If you read 4KB at a time you would be successful, 8KB read and the whole I/O fails so you lose that 4KB.  (Or did you get really good software that starts with the 8KB read and if the read fails it tries to break it up)..

When cloning disk you want to minimize stress, and clonezilla is better than some at varying I/O size to minimize I/O count .. but it doesn't give you a lot of flexibility when you have partial successful reads.  (That's why those of us in the business write in-house code)

3. You need to map out bad block locations before you start, so you know what chunks of data that has known bad information so that can be factored into filesystem recovery and if anything uses those blocks then you can manually deal with it.

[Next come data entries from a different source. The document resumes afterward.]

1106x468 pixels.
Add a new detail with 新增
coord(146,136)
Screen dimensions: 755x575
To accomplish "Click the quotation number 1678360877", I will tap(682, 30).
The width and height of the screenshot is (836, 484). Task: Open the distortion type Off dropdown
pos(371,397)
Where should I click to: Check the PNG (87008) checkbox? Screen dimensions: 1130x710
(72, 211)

Conversely, your recovery might repair blocks that the RAID system already wrote off as bad years ago.  If you repair them then your filesystem recovery may interpret those blocks as live data and mess you up.   (Behavior different depending on RAID level).

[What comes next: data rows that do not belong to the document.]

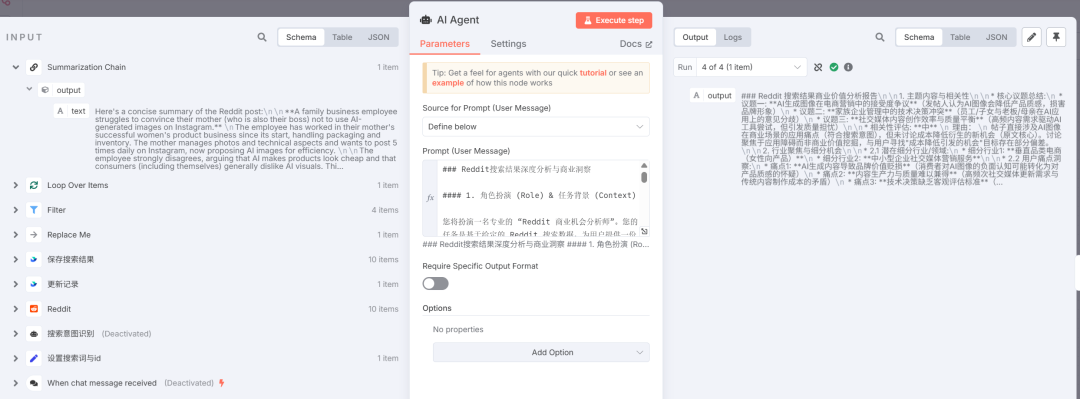Viewport: 1080px width, 399px height.
Task: Click the unlink run icon beside Run selector
Action: coord(818,68)
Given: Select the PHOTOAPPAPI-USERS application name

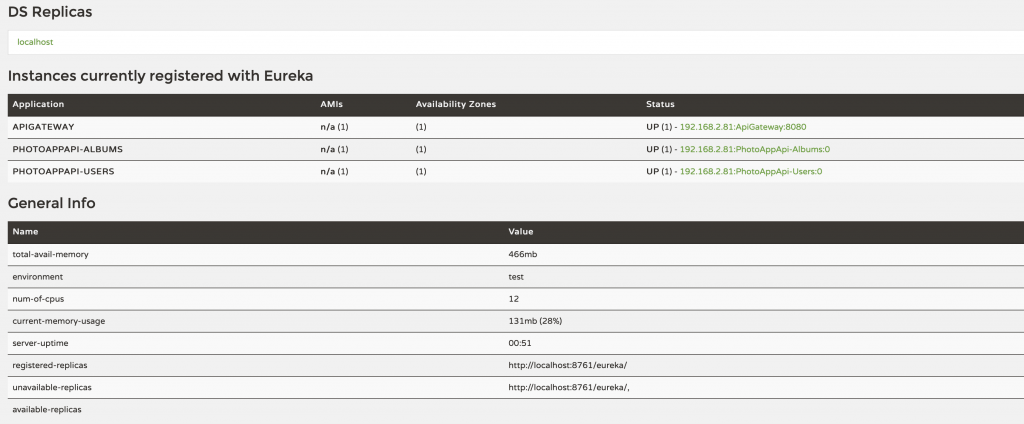Looking at the screenshot, I should (x=63, y=171).
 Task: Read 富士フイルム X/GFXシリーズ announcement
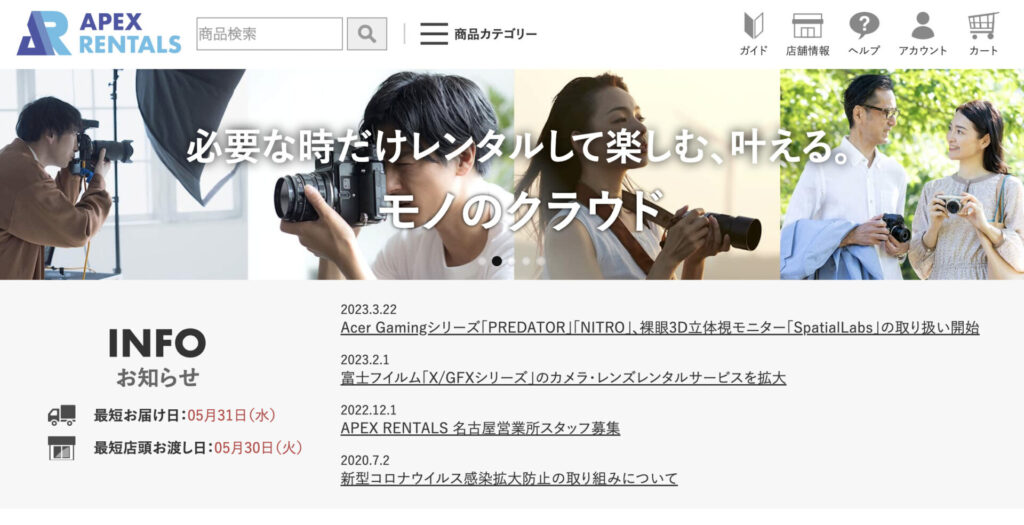563,378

4.  Knowing the I/O chunk sizes of the filesystem, RAID controller (or software RAID settings), and native I/O sizes of disks important too.  
Even if you successfully get errors, then there is a whole lot of hurt and steps one needs to recombine .. like that 4K chunk?  Was it in the middle of a file or in space not being used, or did I now "recover" data that just happens to be wrong and so it mucks up a file.

5.  All the consumer stuff is going to risk total meltdown of the disk because it recovers parts of the disk that you aren't using, and worse, those parts of the disk probably haven't been read for years and those are the ones that have lots of ECC errors.  The cloning software is going to clone 100% of the drive, it won't clone only the parts of the drive that are associated with a file.  

Best way to have successful recovery is to do bare minimum amount of I/O on a drive in stress.  We read the blocks associated with files (unless nature of problem has to do with the components that deal with moving heads to a new location) rather than read the whole drive and recover filesystem.   The good software doesn't have problems determining if the chunk of data that is known bad even needs to be read.

Not only that, depending on the drive, one can query it and see where the bad blocks are before you start.  Then recovery can skip over them entirely...


There isn't anything you can buy that will make correct decisions when it comes to making decisions about partial bad blocks and known bad blocks that is filesystem aware.  These are reasons why you pay somebody thousands of dollars for RAID recoveries and most of the time you have nearly 100% recovery.

Off the soapbox now.  As I said before if the data is worth a lot of money, take it to a pro. RAID0 recovery can be highly successful because it is easy to figure out exactly what blocks need to be read and where to put them so your damage is going to be limited to specific files.  (Unless the disk that died has physical block that logical block 0 was mapped to, and all the filesystem and directory entries .. if that is the case, then recovery prospects are grim )

P.S. forgot about the RAID controller,  if software RAID or hardware RAID, or fake RAID, you're going to have to deal with the actual physical/logical mapping of where the first block and subsequent blocks of data are.  Physical block #0 where the GPT/EFI / whatever partitioning map is NOT going to necessarily be at physical block 0 on either of the drives.  But that is filesystem/volume related recovery and you're not even there yet.